Saturday, August 25, 2012

The sentence of death.


The sentence of death.  It is the tolling bell of everything you had hoped and prayed for.  It is that dark moment when your feet have been swept out from under you and there is only blackness below.  When God and friend vanish, and only the enemy stands before you, ready to swallow you.  It is when all expectant anticipation evaporates, when you have spent everything in pursuit of a goal, only to watch your efforts dissolve into nothing.
Of course, there is little question that God has deserted you: He hasn’t.  But I’ve held this sentence of death within me before, as I feel that I do now.  My whole career feels like a sham, a hoax, a waste.  I’ve poured myself into something I believed good for the sake of Christ, only to watch as it has all come crashing down.  Should I have gone after something else?  Should I have worked harder?  Less time with friends or pursuing ministry?  Well, it’s too late now.  What a waste.  What a failure.  The sentence of death is empty, dark and purposeless.  Bar nothing.
Save one.  2 Corinthians 1:9 tells me that the sentence of death is within me so that I would not trust in myself.  What then am I to trust in?  God who raises the dead.
God.  Not the God of philosophy or the God of tradition.  Not the God of unbalanced love or mercy or compassion.  Not the God of stale theological truth.
God, who breaks into the real world, into the impossible moment when even my own soul has despaired of life, and whispers to me, “You may die, but I raise the dead.”
We love thinking of life in Disney-esque categories.  At the last possible moment, the prince must, we feel, swoop in to save his beloved princess and defeat their mutual enemies, so that they can live together in unadulterated matrimony for infinity hence (or, in a well-known formula, ‘happily ever after’).
But the sentence of death is when there is no happy ending.  There is no ‘happily ever after.’  The prince has failed, the princess is dead and the credits have rolled.  The last possible moment is no longer.  The sentence of death prevails.
Now is the moment when only the one and true God can rescue.  Here is where despair rules, until we, nay, until I embrace the truth that salvation belongs to my God.
O God.  I feel the sentence of death within me.  I am so far beyond anything that I could do to ameliorate my condition.  I am hopeless, but for You.  Save me, O my God.  Hear me.  Save me.  I do not trust in myself.  This is all You.  I have the sentence of death within me.  I am hanging in the balance.  The trapdoor of the gallows has already fallen from beneath me; I am in the short free fall to the end.
But for You.
I have the sentence of death within me, but I do not trust in myself.  I trust in You, O God.

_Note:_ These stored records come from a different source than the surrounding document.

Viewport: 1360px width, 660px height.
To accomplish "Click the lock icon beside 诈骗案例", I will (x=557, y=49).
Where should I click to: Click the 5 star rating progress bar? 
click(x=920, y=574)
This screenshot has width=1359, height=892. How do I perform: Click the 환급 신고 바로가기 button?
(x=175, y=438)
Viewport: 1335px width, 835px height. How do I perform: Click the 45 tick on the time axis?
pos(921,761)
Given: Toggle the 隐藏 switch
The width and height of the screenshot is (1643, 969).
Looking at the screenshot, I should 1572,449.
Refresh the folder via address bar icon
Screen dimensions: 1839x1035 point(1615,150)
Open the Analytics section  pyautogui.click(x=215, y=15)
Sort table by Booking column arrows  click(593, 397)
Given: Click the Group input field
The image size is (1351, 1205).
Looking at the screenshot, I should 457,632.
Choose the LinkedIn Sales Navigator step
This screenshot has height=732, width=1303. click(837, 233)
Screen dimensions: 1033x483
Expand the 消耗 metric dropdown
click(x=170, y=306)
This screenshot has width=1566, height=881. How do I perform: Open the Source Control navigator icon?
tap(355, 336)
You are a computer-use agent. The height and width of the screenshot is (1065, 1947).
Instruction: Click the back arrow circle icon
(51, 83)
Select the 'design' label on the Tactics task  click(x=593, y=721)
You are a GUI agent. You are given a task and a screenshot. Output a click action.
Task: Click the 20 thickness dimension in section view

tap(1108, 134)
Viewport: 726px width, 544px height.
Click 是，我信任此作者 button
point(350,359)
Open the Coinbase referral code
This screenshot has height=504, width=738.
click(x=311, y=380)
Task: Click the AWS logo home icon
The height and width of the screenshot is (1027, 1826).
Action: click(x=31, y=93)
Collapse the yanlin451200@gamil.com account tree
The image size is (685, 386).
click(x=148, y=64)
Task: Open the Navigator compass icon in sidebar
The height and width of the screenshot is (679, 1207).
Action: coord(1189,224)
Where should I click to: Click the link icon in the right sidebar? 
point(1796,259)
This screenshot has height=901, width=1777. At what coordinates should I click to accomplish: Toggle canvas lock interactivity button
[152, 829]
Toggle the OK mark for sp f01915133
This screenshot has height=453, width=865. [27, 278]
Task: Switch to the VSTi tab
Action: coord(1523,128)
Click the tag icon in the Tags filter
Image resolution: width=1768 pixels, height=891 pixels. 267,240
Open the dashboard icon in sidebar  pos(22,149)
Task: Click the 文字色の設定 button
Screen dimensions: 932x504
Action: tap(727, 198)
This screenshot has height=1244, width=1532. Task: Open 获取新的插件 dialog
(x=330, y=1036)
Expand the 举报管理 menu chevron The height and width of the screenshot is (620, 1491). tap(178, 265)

I am close to death.  In a moment, I am dead.  But You raise the dead.

Friday, December 23, 2011

Specificity


Specificity is the difference between the condemnation of the enemy and the conviction of the Spirit.  It requires little contemplation or courage to confront one’s own shortcomings in the most general terms, because generality is only a pretense for transparency.  But no life change ever resulted from a man recognizing a tendency in himself toward ‘lust’ or ‘pride’ or ‘anger.’  Rather, something distinct and substantial begins to happen only when a person chooses to repent of thinking on that woman, or deriding that brother, or condemning that colleague.  We have made no progress in our walk with Christ until we confront our sins as they are, in the particular, and not in the abstract.  Christ died not only to accomplish the removal of sin in general and as a concept, but the removal of the sins of real life, the ones with real effects, in need of real forgiveness.
Satan has no interest in bringing you face to face with the reality of your particular sins, unless he can also convince you that they have removed you beyond the reach of the grace of God.  His tactics alternate between alienation and approximation: he will use either your particular sins to drive you from the Savior or your lack of specificity to keep you from Him.  Satan will call you an angry person, but he will never point out an angry word; he will call you lazy, but will never lead you to action.
The result is that we become discouraged with our lack of progress and confused over how to change.  The enemy’s lies always involve a kernel of truth: our sins do prevent us from fellowship with the Lord, and the general can always be drawn from the particular.  But if the blood of Christ is not sufficient to cleanse even the deepest sins, then it is not adequate to eliminate any of them.  And just as scrubbing the kitchen floor does not merely consist in purchasing bleach but also in applying it to that spot by the stove, so victory over habitual sins does not consist only in the discussion of principles, but in repentance from that offense and restitution to that offended person.
The antidote is the rough and uncomfortable work of detailed honesty.  The difference between principles and repentance is the difference between morality and obedience.  And obedience is not simply the rejection of extremes or the discovery of a balance between them; it is a series of choices.  Take a moment and think back through your day (or week).  What words did you speak in anger?  When did you look at a woman with lust for her in your heart?  When did you act in selfishness instead of love?  Spend some time in Galatians 5:16-26, and allow the Spirit of God to apply the principles of His Word to the particular choices of your life.